START Input material

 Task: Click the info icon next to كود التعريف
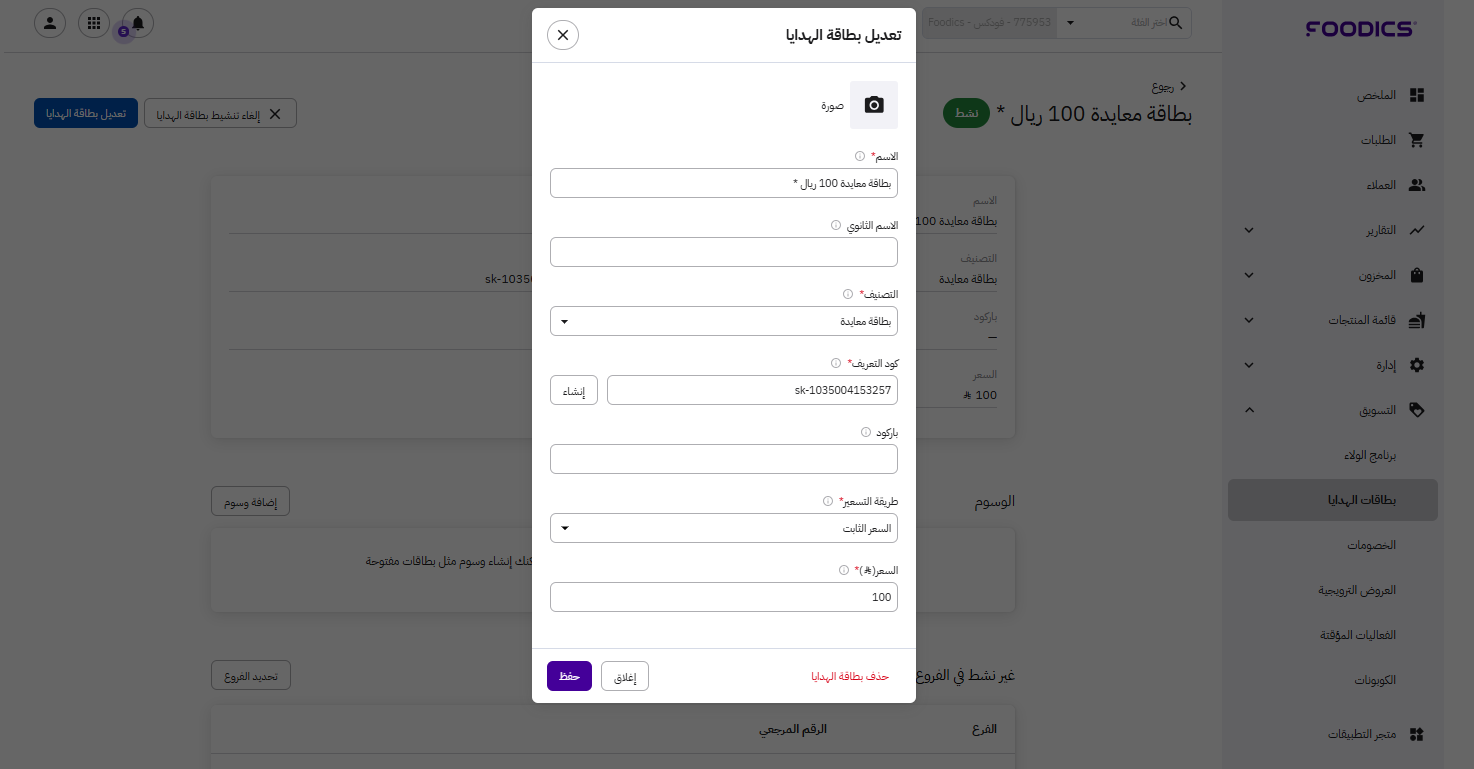point(836,363)
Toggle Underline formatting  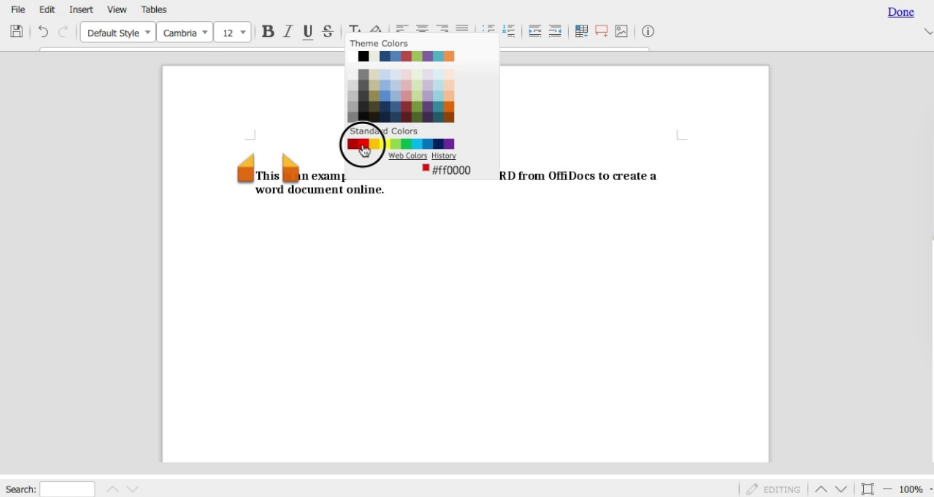point(307,32)
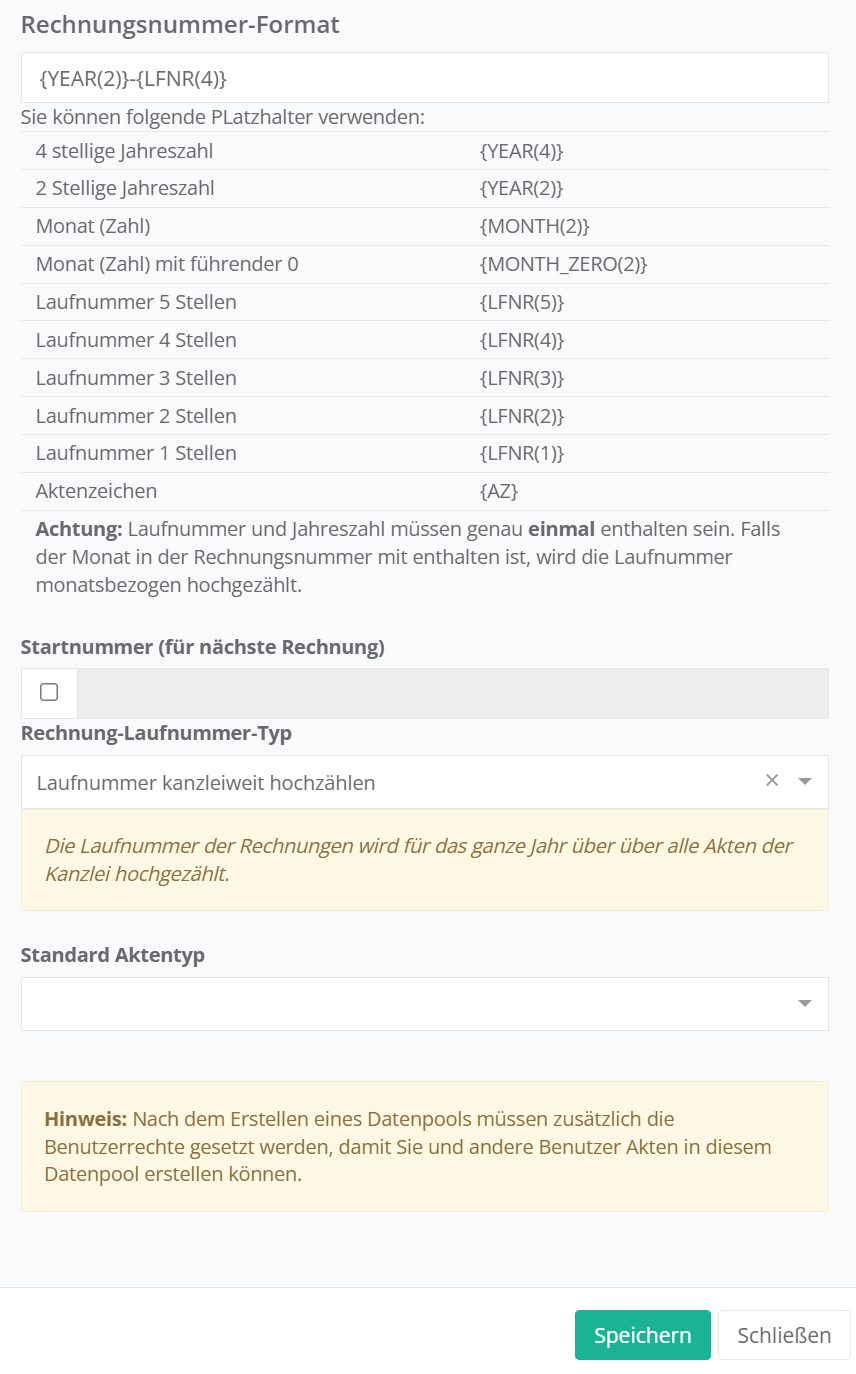Click the {LFNR(1)} placeholder entry

click(x=522, y=453)
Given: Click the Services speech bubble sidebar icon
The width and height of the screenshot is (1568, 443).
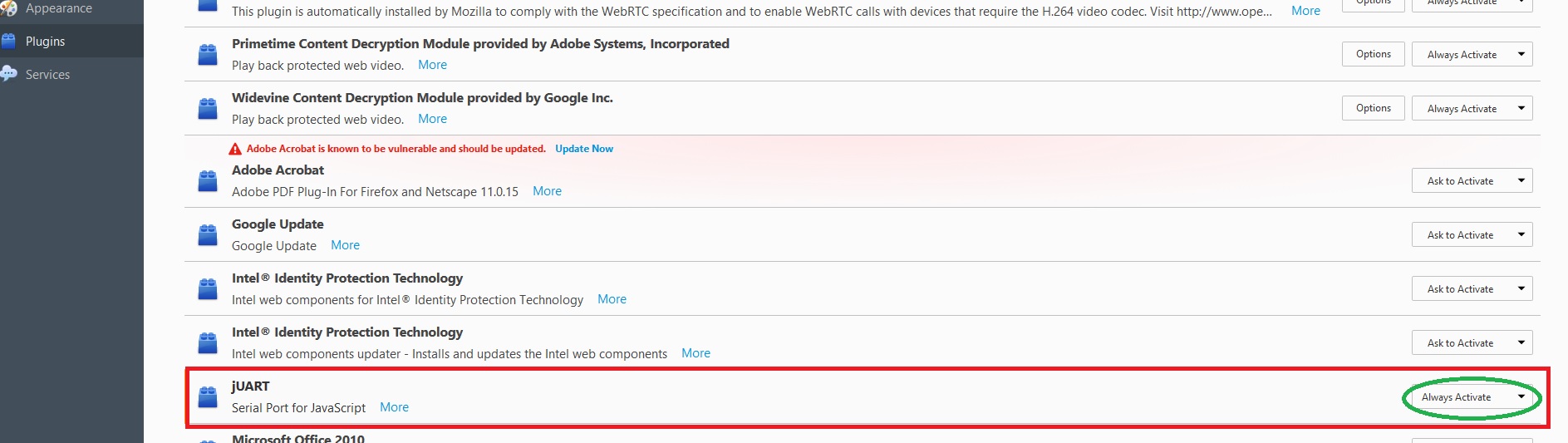Looking at the screenshot, I should click(x=9, y=74).
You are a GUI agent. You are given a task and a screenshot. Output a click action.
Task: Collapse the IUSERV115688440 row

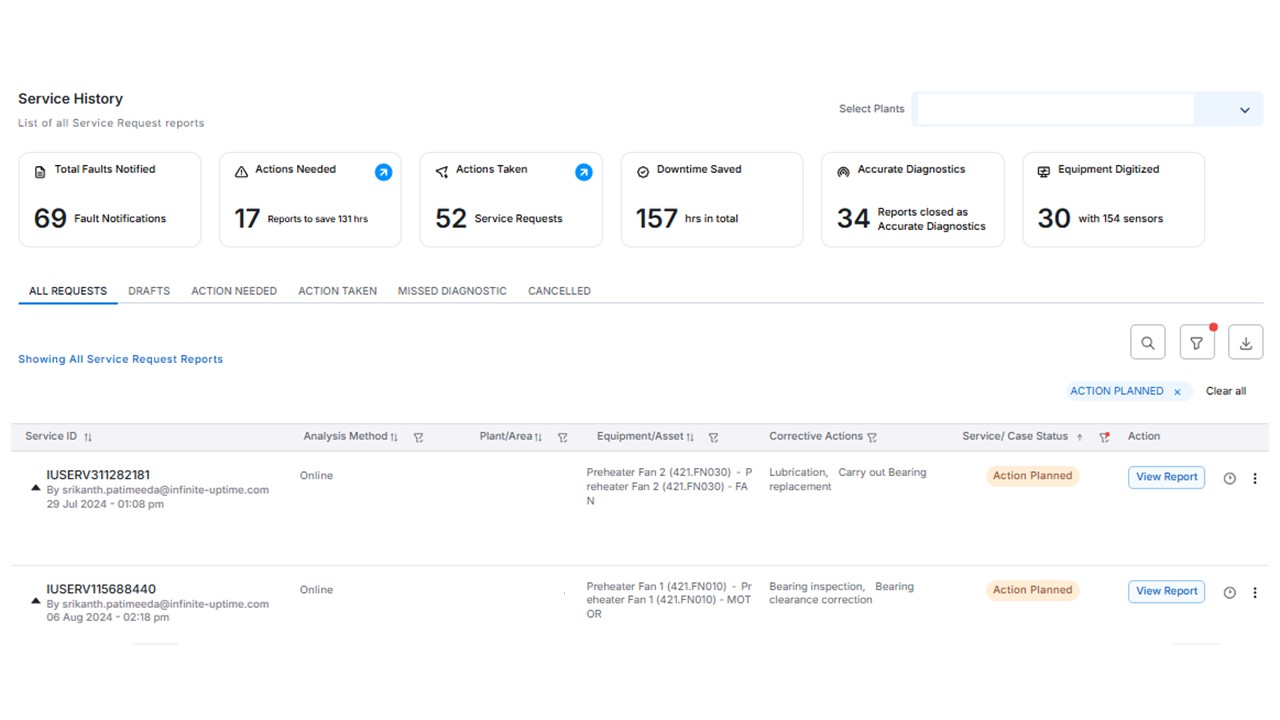(x=36, y=602)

END Input material

> Task details: Your answer must consist only of the lines from the one containing "Given: Click the" through the end of the entries, restated word for word, with no pictures.

> Worked solution:
Given: Click the Services speech bubble sidebar icon
The width and height of the screenshot is (1568, 443).
Looking at the screenshot, I should click(x=9, y=74).
You are a GUI agent. You are given a task and a screenshot. Output a click action.
Task: Collapse the IUSERV115688440 row

(x=36, y=602)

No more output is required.